**TASK DESCRIPTION**
Transcribed word for word, the lines below from the one with "Image resolution: width=1000" through the last line of the records form the answer; no picture is to be included.

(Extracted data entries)
*** Block opens ***
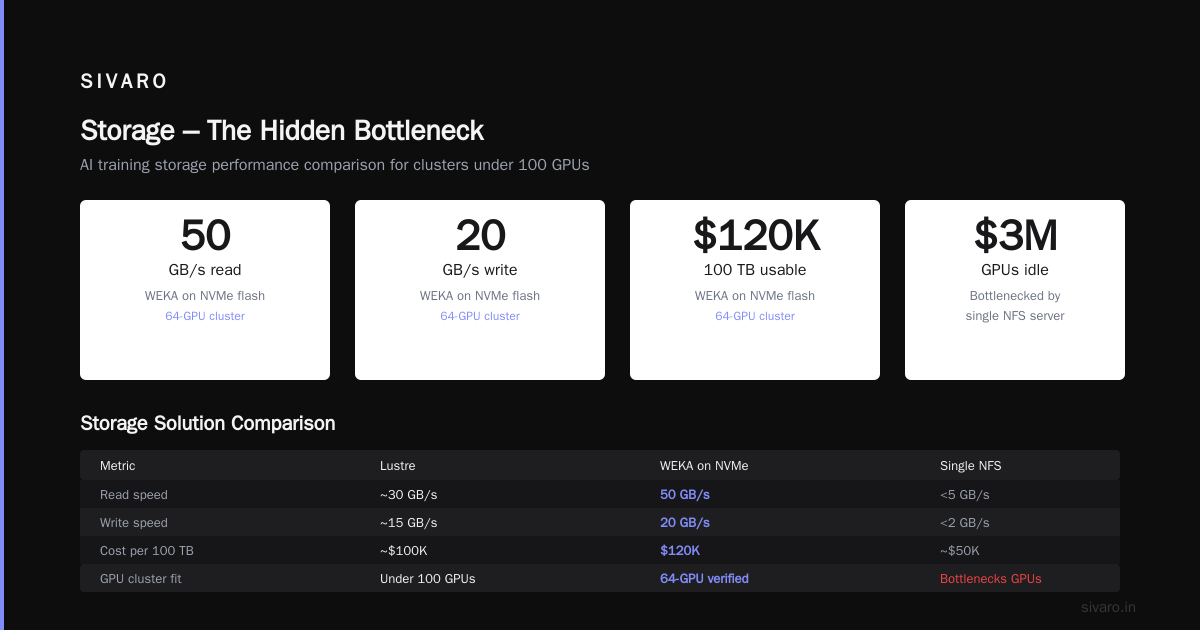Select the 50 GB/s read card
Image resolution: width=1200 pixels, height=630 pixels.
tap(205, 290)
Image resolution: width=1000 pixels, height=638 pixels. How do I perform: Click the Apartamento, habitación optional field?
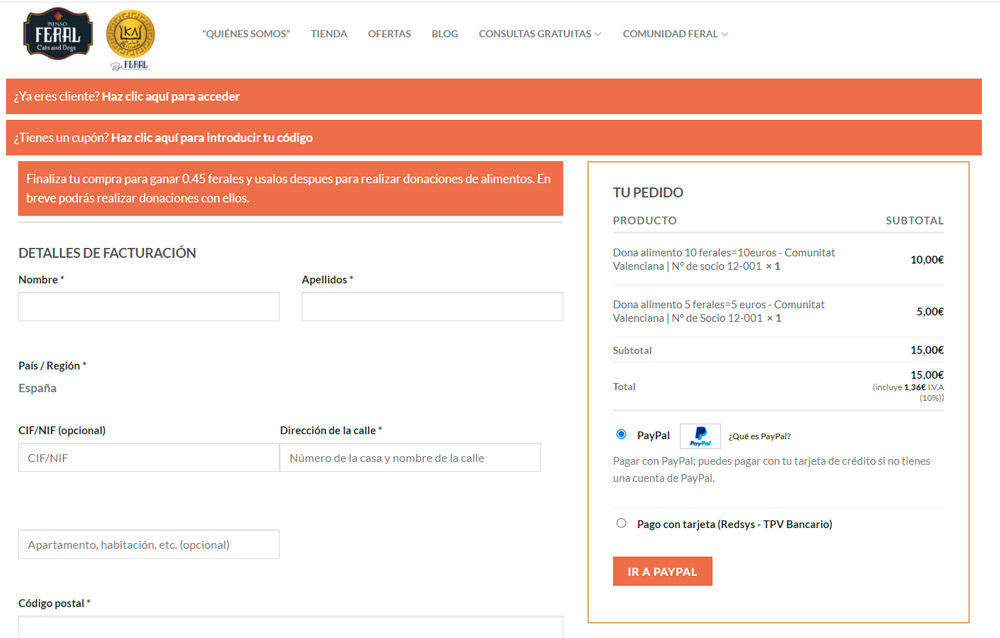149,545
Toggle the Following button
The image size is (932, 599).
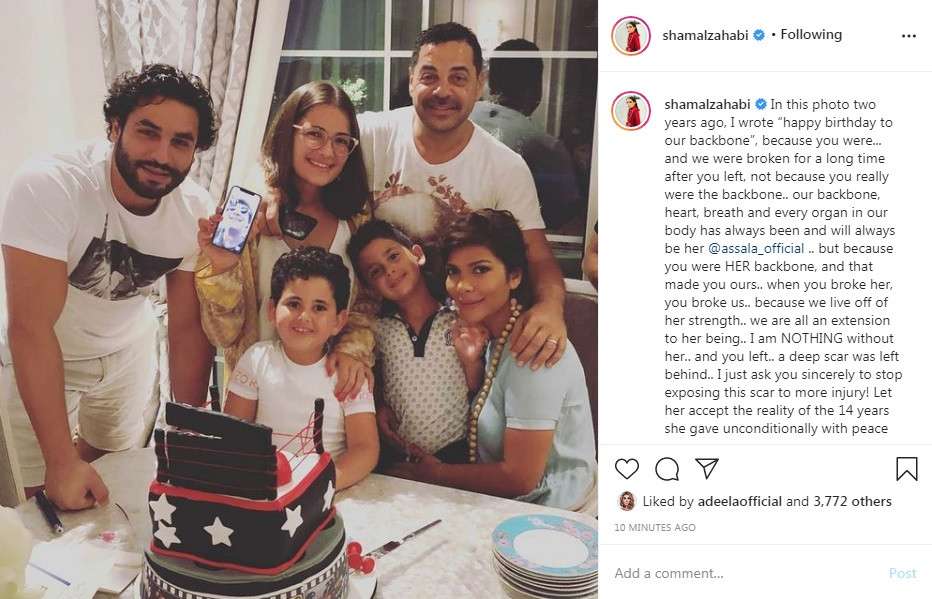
*** Block closes ***
**EXERCISE ANSWER**
Image resolution: width=1000 pixels, height=638 pixels. How do I perform: Click the Apartamento, habitación optional field?
149,545
Toggle the Following button
The image size is (932, 599).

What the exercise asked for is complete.